● DIRECTIONS:
Using the data below, restate exactly every line from the one with "Task: Upload the file via the cloud icon" up to and including the one with "Task: Click the". No picture belongs in it.

● ENTRIES SHOWN:
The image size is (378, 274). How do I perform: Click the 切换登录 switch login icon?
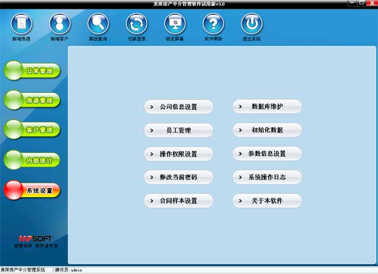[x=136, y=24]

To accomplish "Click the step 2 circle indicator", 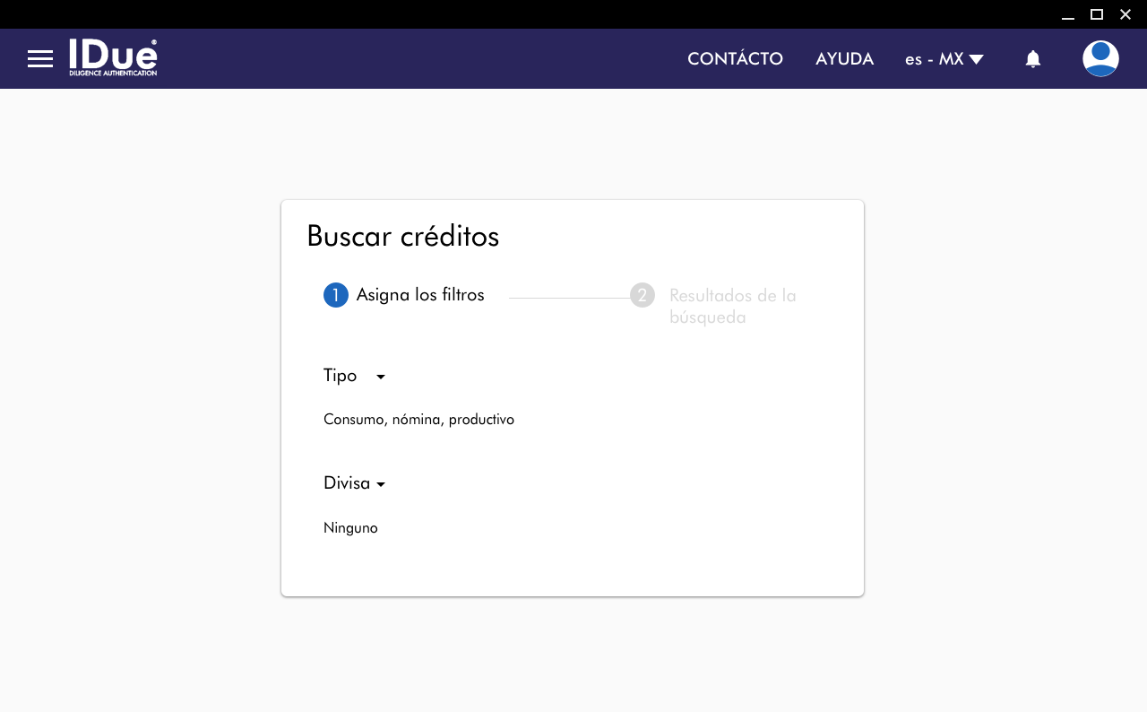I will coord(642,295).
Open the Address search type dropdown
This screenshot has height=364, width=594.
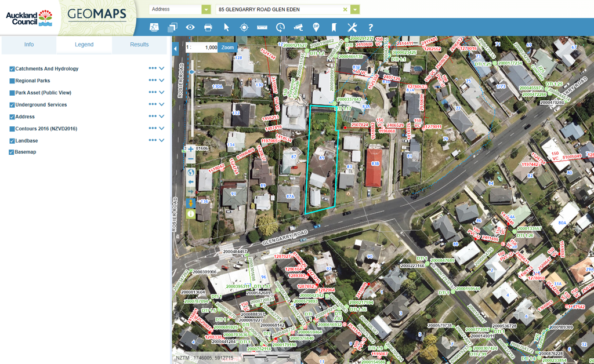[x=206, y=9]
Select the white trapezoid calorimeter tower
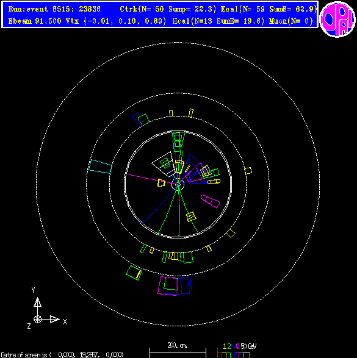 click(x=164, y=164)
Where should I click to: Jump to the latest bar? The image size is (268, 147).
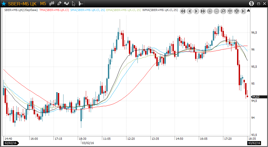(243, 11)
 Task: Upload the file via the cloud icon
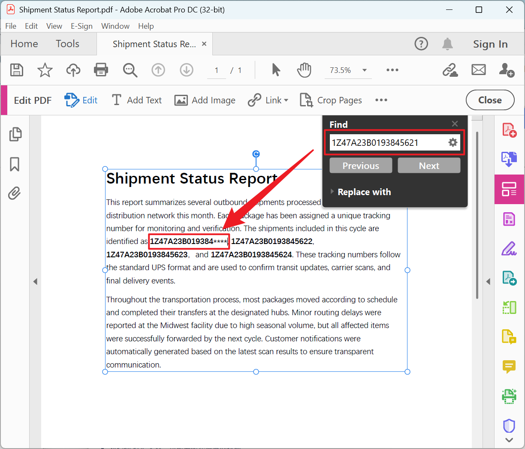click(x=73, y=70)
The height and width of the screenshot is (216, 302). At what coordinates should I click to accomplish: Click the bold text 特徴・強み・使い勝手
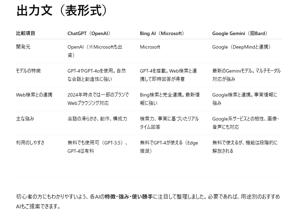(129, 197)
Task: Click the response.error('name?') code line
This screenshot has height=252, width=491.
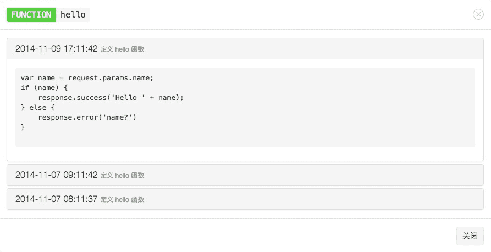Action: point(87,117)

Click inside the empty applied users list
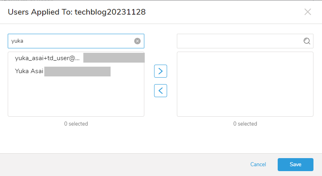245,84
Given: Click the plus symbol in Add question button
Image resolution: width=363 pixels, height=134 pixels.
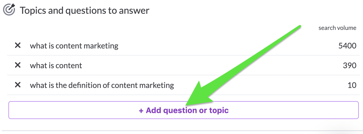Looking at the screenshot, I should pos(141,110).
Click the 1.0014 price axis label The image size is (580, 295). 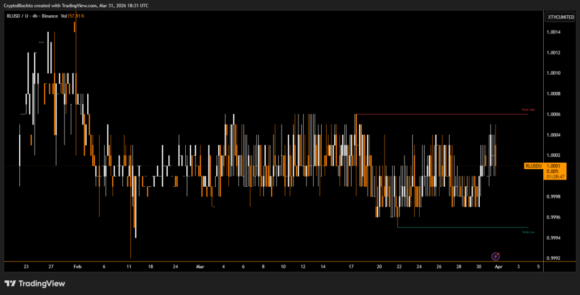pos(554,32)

● SOLUTION BELOW:
 Task: Upload the file via the cloud icon
click(x=73, y=70)
The height and width of the screenshot is (216, 302). At what coordinates should I click to accomplish: Click the bold text 特徴・強み・使い勝手
(129, 197)
Task: Click the response.error('name?') code line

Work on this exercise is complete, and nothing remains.